▶ _Work order_:
In the entries that follow, the first line to write out is the one containing "Image resolution: width=640", and the last is the one containing "You are a computer-use agent. Screen". Reproduce that stretch exactly, with nothing before or after it.

▶ _Provided data_:
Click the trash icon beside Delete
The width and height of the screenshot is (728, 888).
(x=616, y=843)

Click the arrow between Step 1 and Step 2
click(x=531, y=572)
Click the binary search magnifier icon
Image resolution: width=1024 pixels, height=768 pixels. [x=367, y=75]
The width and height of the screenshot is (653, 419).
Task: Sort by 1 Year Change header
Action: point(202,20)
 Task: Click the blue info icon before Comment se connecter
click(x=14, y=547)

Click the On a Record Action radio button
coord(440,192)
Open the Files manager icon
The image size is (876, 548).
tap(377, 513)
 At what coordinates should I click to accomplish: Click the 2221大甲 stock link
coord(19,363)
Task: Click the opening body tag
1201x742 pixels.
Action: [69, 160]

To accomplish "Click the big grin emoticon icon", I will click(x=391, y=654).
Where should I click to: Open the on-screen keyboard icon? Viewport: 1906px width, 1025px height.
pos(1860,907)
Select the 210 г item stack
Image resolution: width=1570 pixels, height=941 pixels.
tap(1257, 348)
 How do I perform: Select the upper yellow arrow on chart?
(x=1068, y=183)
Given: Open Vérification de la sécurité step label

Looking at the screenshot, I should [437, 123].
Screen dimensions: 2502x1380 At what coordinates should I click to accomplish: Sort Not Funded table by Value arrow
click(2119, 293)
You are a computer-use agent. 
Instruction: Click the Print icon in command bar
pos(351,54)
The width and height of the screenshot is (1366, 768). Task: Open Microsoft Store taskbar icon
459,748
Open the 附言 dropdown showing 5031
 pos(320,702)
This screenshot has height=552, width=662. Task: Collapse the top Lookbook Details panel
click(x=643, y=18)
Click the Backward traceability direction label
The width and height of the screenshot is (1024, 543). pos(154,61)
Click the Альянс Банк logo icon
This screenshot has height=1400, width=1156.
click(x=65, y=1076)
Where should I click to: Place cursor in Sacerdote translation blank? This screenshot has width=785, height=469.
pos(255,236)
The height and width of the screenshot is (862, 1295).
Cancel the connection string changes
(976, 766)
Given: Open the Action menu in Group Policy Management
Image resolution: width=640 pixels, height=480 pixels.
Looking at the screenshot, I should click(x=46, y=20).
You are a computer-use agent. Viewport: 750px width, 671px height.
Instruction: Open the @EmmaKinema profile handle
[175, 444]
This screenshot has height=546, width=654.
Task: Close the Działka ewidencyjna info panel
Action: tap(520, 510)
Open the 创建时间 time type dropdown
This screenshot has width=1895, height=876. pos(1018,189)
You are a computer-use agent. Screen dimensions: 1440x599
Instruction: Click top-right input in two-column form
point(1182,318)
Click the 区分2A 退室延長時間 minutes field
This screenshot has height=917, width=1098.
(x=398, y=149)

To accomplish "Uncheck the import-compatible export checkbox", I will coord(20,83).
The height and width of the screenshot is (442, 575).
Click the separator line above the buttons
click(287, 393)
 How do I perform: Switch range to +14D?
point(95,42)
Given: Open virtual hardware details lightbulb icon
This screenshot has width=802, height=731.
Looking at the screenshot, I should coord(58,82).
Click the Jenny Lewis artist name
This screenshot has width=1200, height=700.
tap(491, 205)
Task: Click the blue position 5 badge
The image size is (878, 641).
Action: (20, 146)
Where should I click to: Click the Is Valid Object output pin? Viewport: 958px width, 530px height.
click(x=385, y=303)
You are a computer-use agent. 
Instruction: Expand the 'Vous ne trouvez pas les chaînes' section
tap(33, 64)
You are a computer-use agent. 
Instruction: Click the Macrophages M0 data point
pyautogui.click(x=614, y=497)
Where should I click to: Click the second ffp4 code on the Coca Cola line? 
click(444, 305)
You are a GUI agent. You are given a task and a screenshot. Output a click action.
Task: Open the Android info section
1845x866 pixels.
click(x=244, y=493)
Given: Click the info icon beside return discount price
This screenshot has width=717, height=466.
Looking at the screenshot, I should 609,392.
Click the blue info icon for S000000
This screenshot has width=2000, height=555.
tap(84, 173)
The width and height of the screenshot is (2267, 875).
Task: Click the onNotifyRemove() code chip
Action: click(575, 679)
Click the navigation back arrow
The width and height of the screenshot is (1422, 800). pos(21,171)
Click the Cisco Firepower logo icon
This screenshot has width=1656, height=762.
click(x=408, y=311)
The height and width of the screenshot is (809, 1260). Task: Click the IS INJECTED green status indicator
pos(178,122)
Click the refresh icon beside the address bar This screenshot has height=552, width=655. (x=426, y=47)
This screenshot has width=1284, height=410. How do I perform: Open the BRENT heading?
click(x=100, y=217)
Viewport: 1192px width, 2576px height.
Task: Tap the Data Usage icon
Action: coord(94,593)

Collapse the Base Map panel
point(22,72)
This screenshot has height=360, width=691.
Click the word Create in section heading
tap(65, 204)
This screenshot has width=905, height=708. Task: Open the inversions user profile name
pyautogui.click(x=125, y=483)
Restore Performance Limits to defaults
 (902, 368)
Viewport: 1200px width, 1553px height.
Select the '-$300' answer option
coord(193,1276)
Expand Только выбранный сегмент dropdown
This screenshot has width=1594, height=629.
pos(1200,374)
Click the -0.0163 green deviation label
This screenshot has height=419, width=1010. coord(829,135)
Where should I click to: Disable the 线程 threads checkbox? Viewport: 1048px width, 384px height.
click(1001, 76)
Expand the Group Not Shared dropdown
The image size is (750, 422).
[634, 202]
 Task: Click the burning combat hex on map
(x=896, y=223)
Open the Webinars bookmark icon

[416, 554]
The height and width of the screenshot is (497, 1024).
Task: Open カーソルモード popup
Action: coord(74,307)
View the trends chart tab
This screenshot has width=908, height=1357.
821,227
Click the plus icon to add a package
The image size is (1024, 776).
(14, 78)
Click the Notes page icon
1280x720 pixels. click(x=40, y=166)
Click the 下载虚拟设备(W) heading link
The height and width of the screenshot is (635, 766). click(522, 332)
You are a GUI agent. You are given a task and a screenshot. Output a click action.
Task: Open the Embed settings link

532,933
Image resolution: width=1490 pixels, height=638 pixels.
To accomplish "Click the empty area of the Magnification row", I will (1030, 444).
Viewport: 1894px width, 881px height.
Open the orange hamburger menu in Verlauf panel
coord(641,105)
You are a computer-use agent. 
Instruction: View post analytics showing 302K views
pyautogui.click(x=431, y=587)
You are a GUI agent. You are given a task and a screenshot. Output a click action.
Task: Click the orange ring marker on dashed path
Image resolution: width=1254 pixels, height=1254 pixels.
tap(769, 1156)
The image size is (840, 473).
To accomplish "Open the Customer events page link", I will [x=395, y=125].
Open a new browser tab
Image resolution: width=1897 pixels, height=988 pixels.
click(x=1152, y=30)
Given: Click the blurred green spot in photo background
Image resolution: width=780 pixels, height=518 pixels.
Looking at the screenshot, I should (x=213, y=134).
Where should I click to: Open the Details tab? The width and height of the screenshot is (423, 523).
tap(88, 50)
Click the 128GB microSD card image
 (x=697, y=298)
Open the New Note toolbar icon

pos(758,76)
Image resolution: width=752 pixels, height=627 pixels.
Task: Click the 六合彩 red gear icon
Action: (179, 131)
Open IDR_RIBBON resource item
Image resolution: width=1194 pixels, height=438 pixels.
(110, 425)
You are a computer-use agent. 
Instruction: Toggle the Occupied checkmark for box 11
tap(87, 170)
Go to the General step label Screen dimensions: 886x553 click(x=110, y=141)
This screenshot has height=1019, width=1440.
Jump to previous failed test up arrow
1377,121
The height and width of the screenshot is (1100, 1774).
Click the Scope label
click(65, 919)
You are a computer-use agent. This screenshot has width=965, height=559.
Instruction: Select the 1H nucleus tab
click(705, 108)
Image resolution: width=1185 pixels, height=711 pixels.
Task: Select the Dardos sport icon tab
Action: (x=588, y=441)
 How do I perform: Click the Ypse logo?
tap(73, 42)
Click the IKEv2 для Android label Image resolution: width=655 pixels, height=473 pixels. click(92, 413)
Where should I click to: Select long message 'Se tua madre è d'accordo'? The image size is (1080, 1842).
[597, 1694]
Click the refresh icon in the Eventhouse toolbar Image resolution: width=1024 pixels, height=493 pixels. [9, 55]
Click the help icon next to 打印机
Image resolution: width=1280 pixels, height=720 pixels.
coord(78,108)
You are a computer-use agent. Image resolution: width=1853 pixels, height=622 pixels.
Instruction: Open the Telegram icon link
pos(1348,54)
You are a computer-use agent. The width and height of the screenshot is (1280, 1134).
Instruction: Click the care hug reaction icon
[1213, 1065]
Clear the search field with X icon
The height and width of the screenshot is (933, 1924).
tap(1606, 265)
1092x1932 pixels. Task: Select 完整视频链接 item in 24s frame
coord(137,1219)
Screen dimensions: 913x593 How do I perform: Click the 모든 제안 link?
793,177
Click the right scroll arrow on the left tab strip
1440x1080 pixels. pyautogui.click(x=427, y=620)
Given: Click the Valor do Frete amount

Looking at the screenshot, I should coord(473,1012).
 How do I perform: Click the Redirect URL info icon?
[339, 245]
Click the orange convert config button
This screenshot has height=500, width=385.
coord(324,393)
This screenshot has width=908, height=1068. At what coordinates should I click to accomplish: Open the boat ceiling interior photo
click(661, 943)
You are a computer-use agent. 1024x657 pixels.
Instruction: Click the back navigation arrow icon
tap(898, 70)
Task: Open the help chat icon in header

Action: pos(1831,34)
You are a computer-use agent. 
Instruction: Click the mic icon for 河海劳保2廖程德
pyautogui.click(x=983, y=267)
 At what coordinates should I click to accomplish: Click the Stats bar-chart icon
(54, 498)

▶ _Output_:
Image resolution: width=640 pixels, height=480 pixels.
Looking at the screenshot, I should click(x=46, y=20).
You are a computer-use agent. Viewport: 750px width, 671px height.
Instruction: Open the @EmmaKinema profile handle
[175, 444]
This screenshot has height=546, width=654.
Task: Close the Działka ewidencyjna info panel
Action: tap(520, 510)
Open the 创建时间 time type dropdown
This screenshot has width=1895, height=876. pos(1018,189)
You are a computer-use agent. Screen dimensions: 1440x599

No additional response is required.